Als Gründe für diese Entwicklung nennt die Studie den Verlust sozialer Qualitäten der französischen Gesellschaft (Konvivialität, Traditionsbewusstsein, Genussfähigkeit) zugunsten utilitaristischerer Eigenschaften und einer "hygieno-moralischen" Grundstimmung. Für viele Franzosen sei der traditionelle "repas", die gemeinsame Mahlzeit, kein Pflichtbestandteil des Alltags mehr, und die Funktion des Weins als Grundnahrungsmittel und Kalorienlieferant sei mit dem Rückgang des Umfangs körperlicher Arbeiten und der Verbesserung sanitärer Standards (Trinkwasserqualität) ebenfalls hinfällig geworden, eine Entwicklung, die bereits in den 1960er Jahren eingesetzt habe.
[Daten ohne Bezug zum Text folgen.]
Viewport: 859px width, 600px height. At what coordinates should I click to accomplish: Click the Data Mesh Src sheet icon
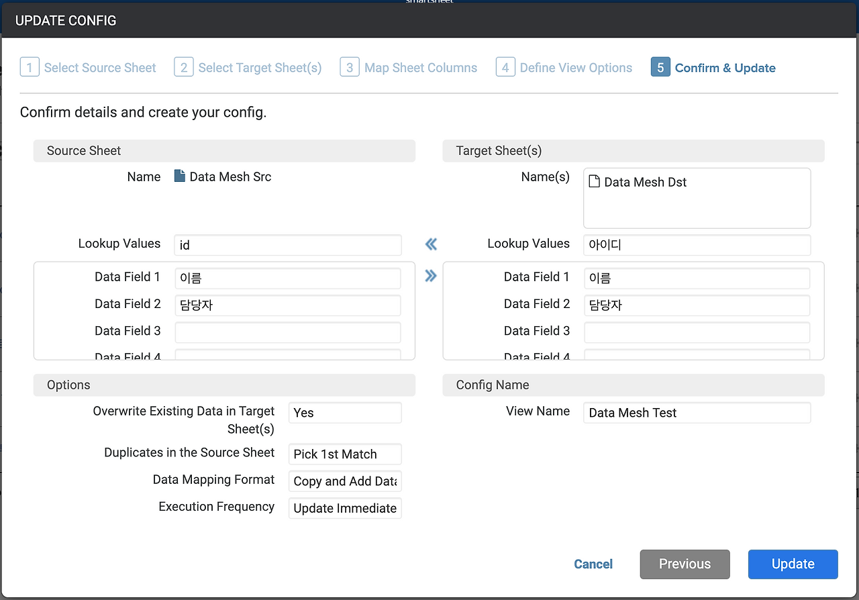(x=179, y=177)
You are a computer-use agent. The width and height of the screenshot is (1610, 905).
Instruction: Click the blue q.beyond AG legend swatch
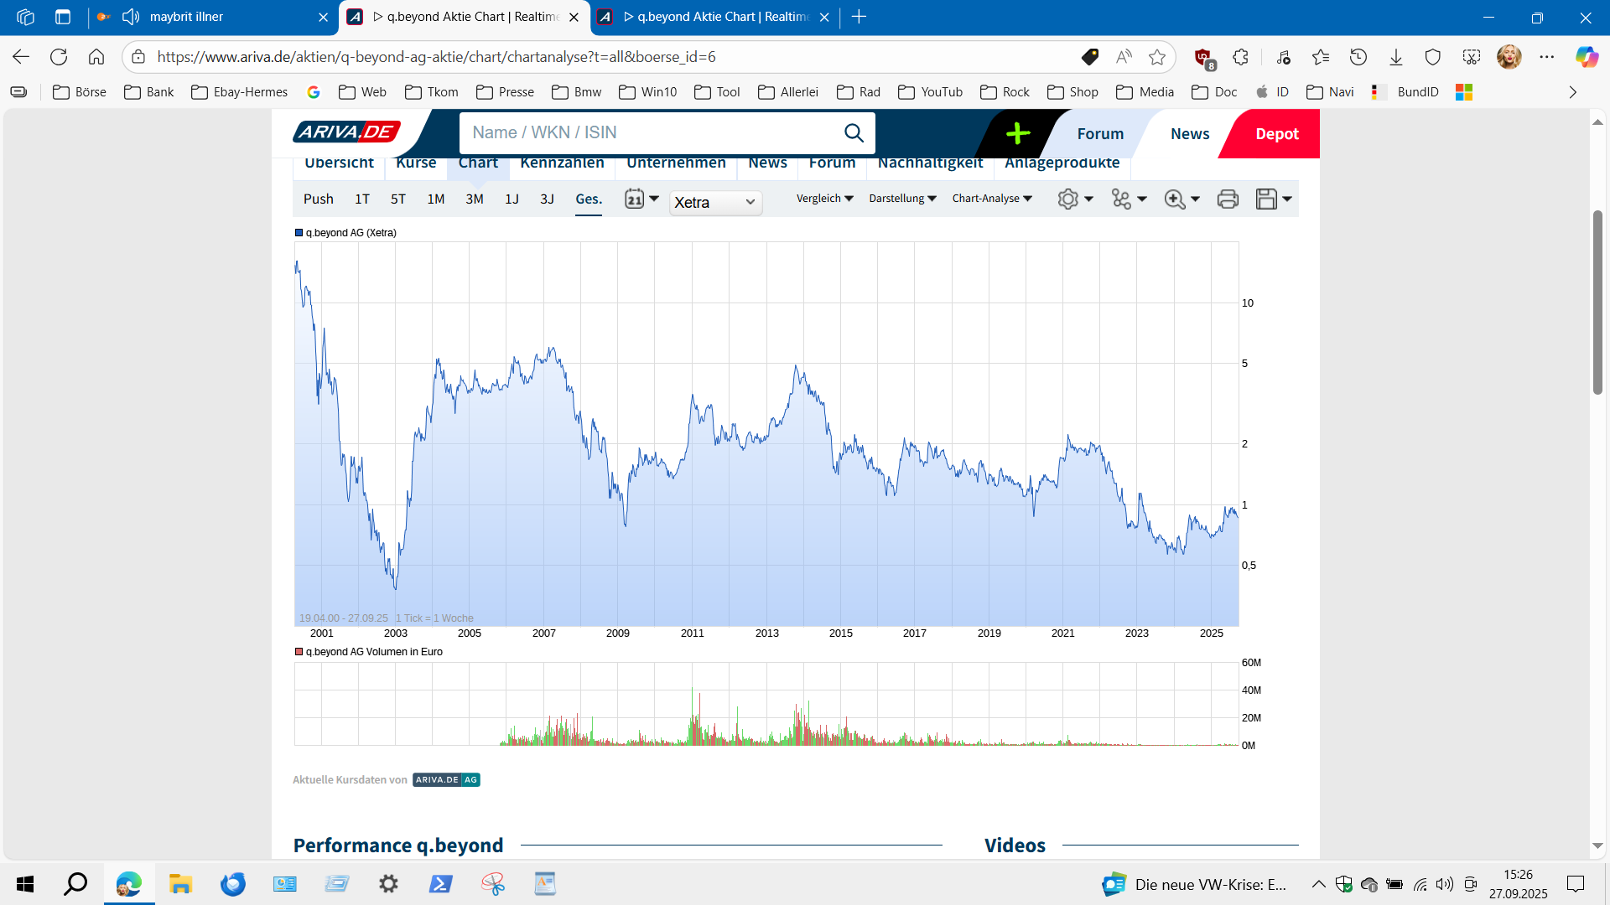(x=299, y=233)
Diese Fakten sind seit langem hinlänglich bekannt, ihre gebetsmühlenhafte Wiederholung lässt aber noch keine positiven Lösungsansätze zu, da solche sozialen Trends in der Regel nicht voluntaristisch umkehrbar sind. Sowohl die Studie als auch der Artikel Schofields werden denn auch genau dort konfus und widersprüchlich, wo die Weinindustrie Möglichkeiten zur Intervention hätte: So wird einerseits festgestellt, dass der sinkende Konsum mit einer Erosion der Identität - vor allem der mythischen Komponente - und mit der damit einhergehenden Banalisierung des Weins verbunden sei - Stichtwort: Wein als Getränk wie jedes andere. Andererseits wird, was auch in deutschen Diskussionen gerne ins Feld geführt wird, beklagt, das Image des Weins sei (nach dem Verlust seiner Qualität als Alltagsgetränk) zu elitär und unattraktiv geworden, Wein müsse deshalb entmystifiziert werden, als dass jüngere Menschen wirklich Zugang zu ihm finden könnten.
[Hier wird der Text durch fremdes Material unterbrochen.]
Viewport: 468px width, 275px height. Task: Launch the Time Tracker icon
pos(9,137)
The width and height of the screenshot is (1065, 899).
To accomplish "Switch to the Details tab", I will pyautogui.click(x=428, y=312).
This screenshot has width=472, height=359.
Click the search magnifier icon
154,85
Es ist sicherlich unbestreitbar, dass eine Banalisierung des Weins ihn in seiner Stellung angreifbar macht, ihn zumindest in der Vorstellungswelt der Konsumenten auf eine Ebene mit Bier, Cola, Schnaps oder Mineralwasser stellt. Auf der anderen Seite ist es richtig, dass der Mythos Wein eine elitäre Komponente hat, die den Zugang zu ihm erschwert. Um so wichtiger scheint es mir, alle Anstrengungen darauf zu richten, dass Wein wieder eine klare Identität - keine Identität als banales Getränk, sondern als besonderes, emotional besetztes - bekommt, die ihn deutlich von anderen Getränken abgrenzt. Was dazu notwendig ist, vor allem positives Storytelling, habe ich an anderer Stelle bereits skizziert. Es zu entwickeln wird die gemeinsame Aufgabe von Weinindustrie, Weinkommunikation und Weinpublizistik in den kommenden zwei Jahrzehnten sein.